EXCERPT PROVIDED —
* * * * * * * * *

The more significant chunks of M bits are added in parallel with the first M bits, so their delay is zero (the additions will be completed at that same time that the first M bit addition is completed since the inputs are available at the same time and the adders are the same).

Since the latency of a simple carry select adder is the sum of the multiplexer latencies and the latency of the M-bit ripple carry adder, making M larger can reduce the number of multiplexers but increases the ripple carry adder delay. For a 64-bit adder, this latency would be Lrca + ((64/M)-1) * Lmux

In addition, since the multiplexer adds some delay (and the fan-out delay for the multiplexer does not increase linearly with M — e.g., a 7-bit multiplexer would not be 16.7% slower than a 6-bit multiplexer), ripple carry adders for more significant bits may be able to use more bits without adding delay.

* * * * * * * * *

WHAT YOU WILL DO —
**a)** From the carry select adder text, echo the stretch from "The more significant" through "without adding delay." word for word.
**b)** Give what follows the last sentence of the carry select adder text, carrying it on from where it stops.

STORED DATA —
* * * * * * * * *

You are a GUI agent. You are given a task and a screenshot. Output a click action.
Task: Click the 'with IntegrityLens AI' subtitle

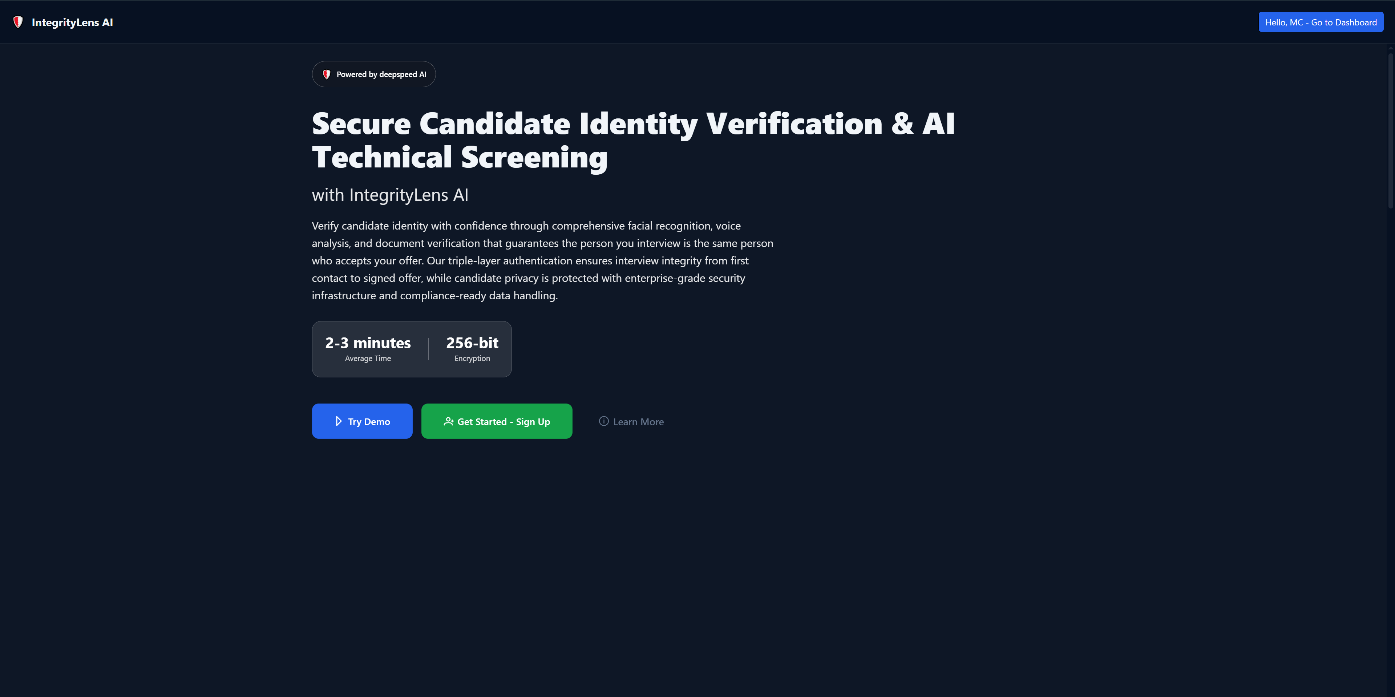click(390, 195)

* * * * * * * * *

FINAL RESULTS —
**a)**
The more significant chunks of M bits are added in parallel with the first M bits, so their delay is zero (the additions will be completed at that same time that the first M bit addition is completed since the inputs are available at the same time and the adders are the same).

Since the latency of a simple carry select adder is the sum of the multiplexer latencies and the latency of the M-bit ripple carry adder, making M larger can reduce the number of multiplexers but increases the ripple carry adder delay. For a 64-bit adder, this latency would be Lrca + ((64/M)-1) * Lmux

In addition, since the multiplexer adds some delay (and the fan-out delay for the multiplexer does not increase linearly with M — e.g., a 7-bit multiplexer would not be 16.7% slower than a 6-bit multiplexer), ripple carry adders for more significant bits may be able to use more bits without adding delay.

**b)**
Ignoring the complexities of real implementations such as size-dependent multiplexer delay, if the a one bit full adder has N times the latency of a multiplexer, then a minimum-latency 64-bit carry select adder with all stages having the same size would balance ripple carry delay (Lrca = N * M * Lmux) and multiplexer delays ((64/M -1) * Lmux). Finding N * M * Lmux = (64/M -1) * Lmux is solving the quadratic equation N * M2 + M - 64 = 0. If N = 2 (a one-bit full adder has twice the latency of a multiplexer), M = 5.41. In this case M = 5 and M = 6 both give a total latency of a 64-bit adder of 22 multiplexer delays (13 stages of 5 bits: 2 * 5 + 12; 11 stages of 6 bits: 2 * 6 + 10) or 11 one-bit adder delays.

Under the same assumptions but allowing adders of different widths, the widths would be 5, 5, 5, 6, 6, 7, 7, 8, 8, 7. (The second stage is the same width as the first stage, the third stage could be 5.5 bits but that is not an integer number of bits.) This would give a total delay 19 multiplexer delays (10 stages with an initial 5 bit ripple carry adder delay: 2 * 5 + 9) or 9.5 one-bit adder delays.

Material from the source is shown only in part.